Port-Royal naissant vise au sec, et j’allais dire au médiocre. Pascal paraîtra dans trente ans.

La couleur est ici très bonne, mais mesurée dans la vérité vraie. Rien de plus, rien de moins. Maître savant entre les maîtres, le bon Philippe s’est cependant tenu tellement à la nature et y est entré si avant, qu’il répond à la fois aux pensées de l’histoire et aux impressions populaires. L’histoire, en ce fantôme à barbe grise, à l’œil gris terne, aux fines mains maigres, reconnaît le petit-fils du prévôt d’Henri III qui brûla Guise, le fourbe de génie qui fit notre vaine balance européenne et l’équilibre entre les morts.

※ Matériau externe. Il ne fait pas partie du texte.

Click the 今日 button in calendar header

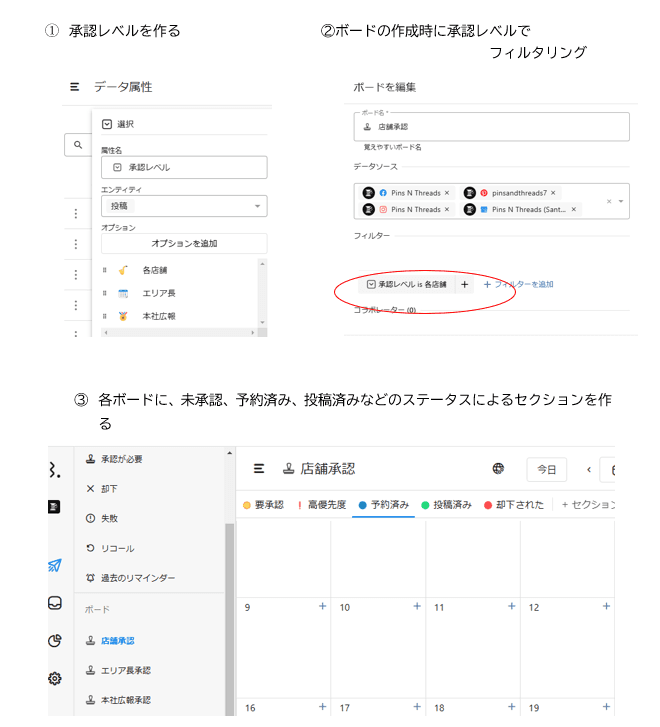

Il vient à vous. On n’est pas rassuré. Ce personnage-là a bien les allures de la vie. Mais, vraiment, est-ce un homme ? Un esprit ? Oui, une intelligence à coup sûr, ferme, nette, dirai-je lumineuse ? ou de lueur sinistre ? S’il faisait quelques pas de plus, nous serions face à face. Je ne m’en soucie point. J’ai peur que cette forte tête n’ait rien du tout dans la poitrine, point de cœur, point d’entrailles. J’en ai trop vu, dans mes procès de sorcellerie, de ces esprits mauvais qui ne veulent point se tenir là-bas, mais reviennent, et remuent le monde.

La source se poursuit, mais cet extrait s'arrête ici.